The pitch: a narrative detective game where masks reveal hidden emotions, and you interrogate suspects to find a killer in a society that claims crime no longer exists. Strong concept. Way too ambitious for 48 hours. We knew that going in and scoped down anyway — no combat, no procedural generation, just branching dialogue and clue-gathering. It was still too much.
Day 1: Hours 0-24
Hours 0-4: Brainstorming and scoping. We landed on the concept fast, but spent too long debating whether to include a deduction board. Cut it. Good decision.
Hours 4-10: I built the core dialogue system using the Dialogue Manager plugin and wired up a global state autoload to track clues, visited locations, and suspect states. Scene tree stayed flat — one root scene with child scenes swapped via SceneTree.change_scene_to_packed().
Hours 10-18: First playable loop. You could talk to two suspects, find clues, and reach an ending. The signal-based architecture paid off here — UI elements connected to state changes without hard references:
# ClueManager.gd (autoload)
signal clue_discovered(clue_id: String)
func discover_clue(clue_id: String) -> void:
if clue_id not in discovered_clues:
discovered_clues.append(clue_id)
clue_discovered.emit(clue_id)
Every UI panel, dialogue condition, and location unlock listened to signals from the autoloads. No spaghetti. This pattern held up through the entire jam.
Hours 18-24: Content pipeline. My narrative teammate was writing dialogue in Dialogue Manager’s editor while I wired up locations. Art was streaming in. Things felt good. Too good.
Day 2: Hours 24-48
Hours 24-30: Scope creep hit. We wanted a journal UI to show collected clues. “It’ll take an hour.” It took four. The layout broke when clue text was longer than expected, and we had to refactor the container to use VBoxContainer with dynamic sizing. Should have used a simple list from the start.

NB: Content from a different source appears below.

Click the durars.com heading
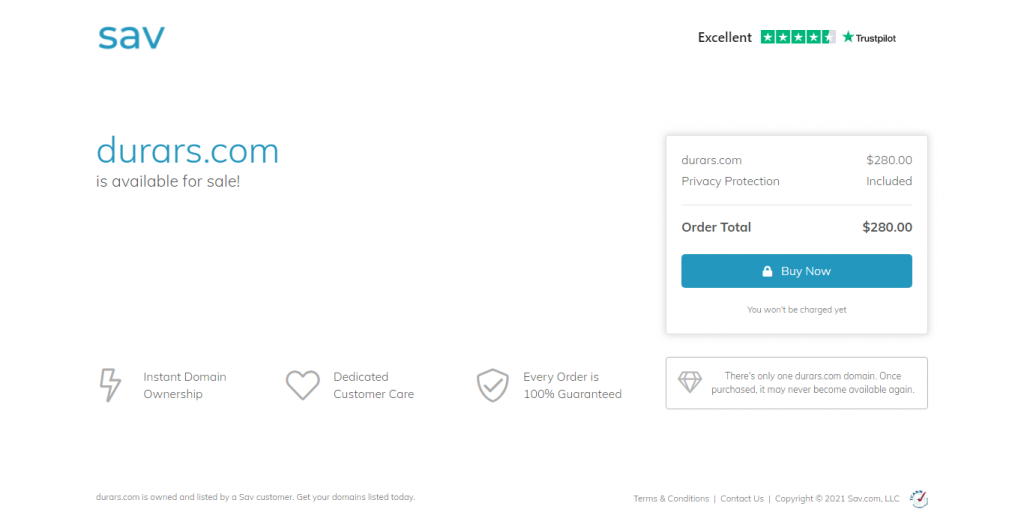The height and width of the screenshot is (521, 1024). 187,151
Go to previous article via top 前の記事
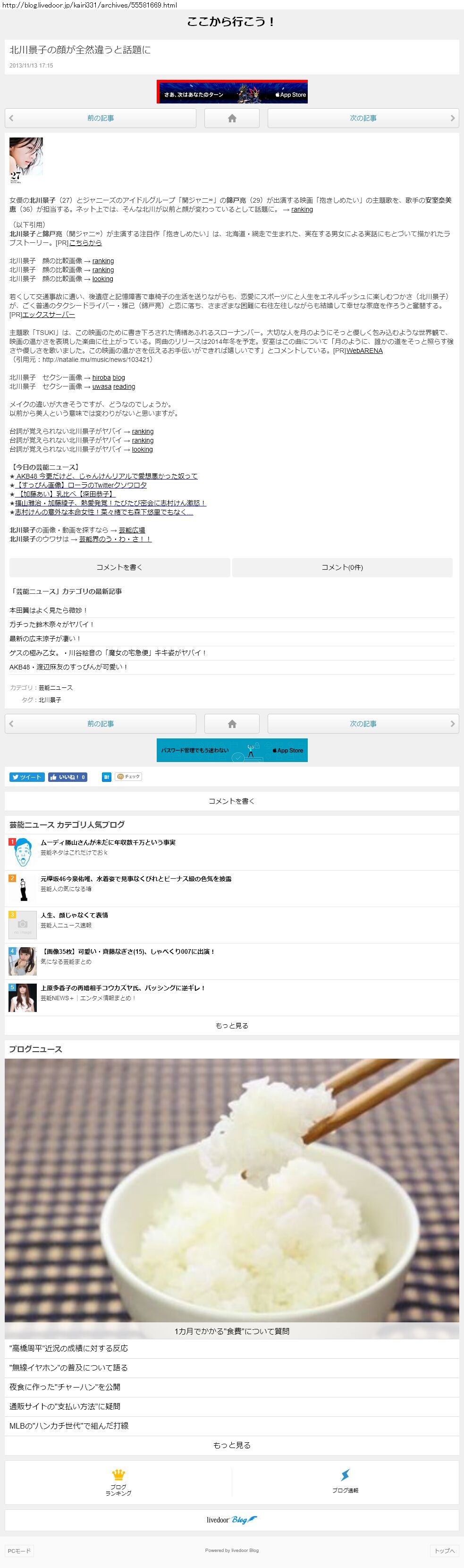 [x=101, y=118]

Hours 30-38: The accusation system. Players needed to pick a suspect and present evidence. I built it as a separate scene with a suspect lineup and drag-and-drop clue cards. At hour 35, we realized there was no “accuse no one” option — what if the player figured out the twist but had no valid suspect? Rushed that in as a dialogue option.
Hours 38-44: Polish and bug fixing. Audio went in late, which meant we never properly balanced dialogue timing with sound cues. Some scenes felt silent. Others had overlapping audio.
Hours 44-48: The web export disaster. We hadn’t tested the HTML5 build once. SharedArrayBuffer requirements, audio context restrictions, asset loading failures. Spent the last four hours fighting export settings and browser quirks. The game ran fine in the editor the whole time. Classic.
What Godot 4.6 Got Right
The scene and signal system is genuinely great for rapid prototyping. Autoloads as global state managers work well for jam-scale projects. GDScript’s typing improvements caught real bugs during development — func discover_clue(clue_id: String) saved me from passing a node reference instead of a string at one point.
The Dialogue Manager plugin deserves special mention. Writing branching dialogue in a visual editor while the programmer wires up conditions separately — that workflow is powerful for small teams.
What’s Still Rough
Web export is painful. The documentation exists but the actual experience of getting a Godot game running in a browser involves too much trial and error. For a jam where itch.io web builds are the primary distribution channel, this matters.
The editor’s performance with multiple scenes open degraded noticeably on my teammate’s laptop. We worked around it, but it shouldn’t be a factor.
What I’d Change
Test the export target from hour 1. Not hour 44. This is non-negotiable for any future jam.
Scope the content to 50% of what feels achievable. We scoped to 70% and still cut features. The accusation system works but feels rushed because it was.
Playtest with someone outside the team by hour 20. We were too close to the narrative to notice pacing issues. Some dialogue sequences dragged because we’d read them so many times they felt normal.
The Bigger Picture
Game jams are the fastest way to learn what actually matters in game development. Not architecture, not engine mastery — decision-making under pressure. When do you cut a feature? When is “good enough” actually good enough? Coming from DevOps, where production incidents force similar tradeoffs, the muscle memory transferred directly. The context is different. The skill is the same.